- Court: Court of King's Bench
- Decided: 1678
- Defendant: Chisser
- Plaintiff: Not specified
- Citation: T. Ryan 275, 83 Eng. Rep. 142

Case history
- Subsequent actions: The case involved a merchant handing merchandise to Chisser, who then ran out of the shop without agreeing to a price. The court found that, despite the physical possession by Chisser, the property was still in legal possession of the merchant because there was no completed contract for the transfer.

Court membership
- Judge sitting: Not specified

Case opinions
- The act of running with the merchandise was considered to demonstrate felonious intent.

= Rex v. Chisser =

1678 English criminal law case

Rex v. Chisser, Court of King's Bench (1678), T. Ryan 275, 83 Eng.
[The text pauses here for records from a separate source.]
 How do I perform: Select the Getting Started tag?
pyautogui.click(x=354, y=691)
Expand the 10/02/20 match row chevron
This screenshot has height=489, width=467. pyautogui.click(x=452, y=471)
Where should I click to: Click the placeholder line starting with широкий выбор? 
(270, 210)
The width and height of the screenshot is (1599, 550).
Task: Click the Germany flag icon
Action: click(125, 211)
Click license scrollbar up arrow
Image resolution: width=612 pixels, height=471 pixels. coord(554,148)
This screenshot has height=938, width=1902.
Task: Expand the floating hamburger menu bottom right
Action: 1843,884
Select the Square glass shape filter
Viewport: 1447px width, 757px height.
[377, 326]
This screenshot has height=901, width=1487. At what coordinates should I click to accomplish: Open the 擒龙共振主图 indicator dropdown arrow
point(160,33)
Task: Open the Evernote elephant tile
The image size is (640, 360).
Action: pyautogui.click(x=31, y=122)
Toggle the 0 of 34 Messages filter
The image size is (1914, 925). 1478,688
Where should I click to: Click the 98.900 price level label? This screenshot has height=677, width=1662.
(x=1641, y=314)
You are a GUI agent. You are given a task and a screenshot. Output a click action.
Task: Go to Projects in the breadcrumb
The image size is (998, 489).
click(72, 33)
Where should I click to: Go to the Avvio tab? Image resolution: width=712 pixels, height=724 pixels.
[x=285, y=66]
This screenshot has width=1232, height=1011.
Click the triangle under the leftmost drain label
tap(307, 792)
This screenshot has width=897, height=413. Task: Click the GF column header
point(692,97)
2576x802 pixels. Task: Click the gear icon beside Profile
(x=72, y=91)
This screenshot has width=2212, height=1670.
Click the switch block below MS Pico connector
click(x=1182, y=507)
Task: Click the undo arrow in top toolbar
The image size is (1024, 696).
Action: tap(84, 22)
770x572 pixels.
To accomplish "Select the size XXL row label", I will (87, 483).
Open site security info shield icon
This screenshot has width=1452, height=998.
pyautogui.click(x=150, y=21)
Rep. 142, is a criminal case interpreting possession and criminal intent in larceny. A merchant handed merchandise to Chisser, who then haggled over the price then ran out of the shop with the merchandise without agreeing to a price. At the time, common law was that larceny required a trespass to acquire possession. Although the property was handed to Chisser, the court found that although the merchant gave physical possession to Chisser, the property was still in legal possession by the merchant because there was no completed contract for the transfer in that the price was still being negotiated, and the act of running proved the felonious intent (felleo animo).